Empowerment: Why Texas women get concealed handgun licenses

There's a myth among left-wing women on the coasts that right-wing women in the middle are somehow more oppressed or timid. Not at all, said a talk last year at the Annual Meeting of the American Sociological Association.

Instead, Texas women who hold concealed handgun licenses (CHLs) are motivated to do so by feelings of empowerment - and they don't feel like they need a man or police to defend them.

Nothing typified that mentality more than Annie Potts in the recent (and then gone) Texas-based show, "GCB". When her city-slicker daughter finds out her mother has two guns she says, "You have two guns? Mother, what are you afraid of?" The mother, played by Annie Potts, cocks the shotgun and says, "Not a damn thing."

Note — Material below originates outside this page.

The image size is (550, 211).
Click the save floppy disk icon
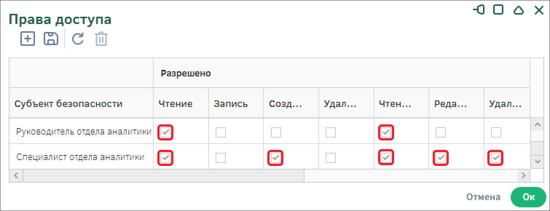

That's empowerment, people.

In the United States, 47 percent of men but only 13 percent of women own a gun. According to gender sociologists, the disproportion is due to the association of guns with masculinity. But the number of female gun owners is rising.

In Texas, women obtained 190,000 out of the 800,000 CHLs issued between 1995 and 2009. Angela Stroud, a graduate student in the Department of Sociology at the University of Texas at Austin, interviewed 15 (yes, 15 - it's sociology, not science) Texas women who hold Concealed Carry, or CCW (carrying a concealed weapon) permits, to discover their motivations for becoming licensed. She found that gender played a central role, with guns reducing the significance of size and strength differences between men and women and decreasing women's feelings of helplessness.

"A mixture of motivations made the women feel empowered—the thrill of being good shooters, self-defense, and being different from 'other kinds of women'— and propelled them to want a license," said Stroud.

Women who break out of gender stereotypes also found they just enjoyed shooting tuns. "They were thrilled by their shooting competency because guns were marked as men's things. They developed a sense of confidence in their ability to defend themselves because they were personally rejecting the link between femininity and vulnerability."

Of course, sociologists are primarily anti-gun so the inference was also that a permit to carry a gun leads to an increased fear of crime and sense of vulnerability when unarmed, which is like saying someone with a burglar alarm in their house feels scared in houses without burglar alarms. But licensing process does tell people not to carry a gun unless it is both armed and they are comfortable using it and sociologists worry it may be making people look for trouble - peoplr may find a reason to use a gun the same way sociologists use small survey results. According to Stroud, women may see carrying a gun as the only way to feel safe, a significant drawback to guns as a form of self-defense, though not as significant as not having one if a lunatic is shooting up a movie theater.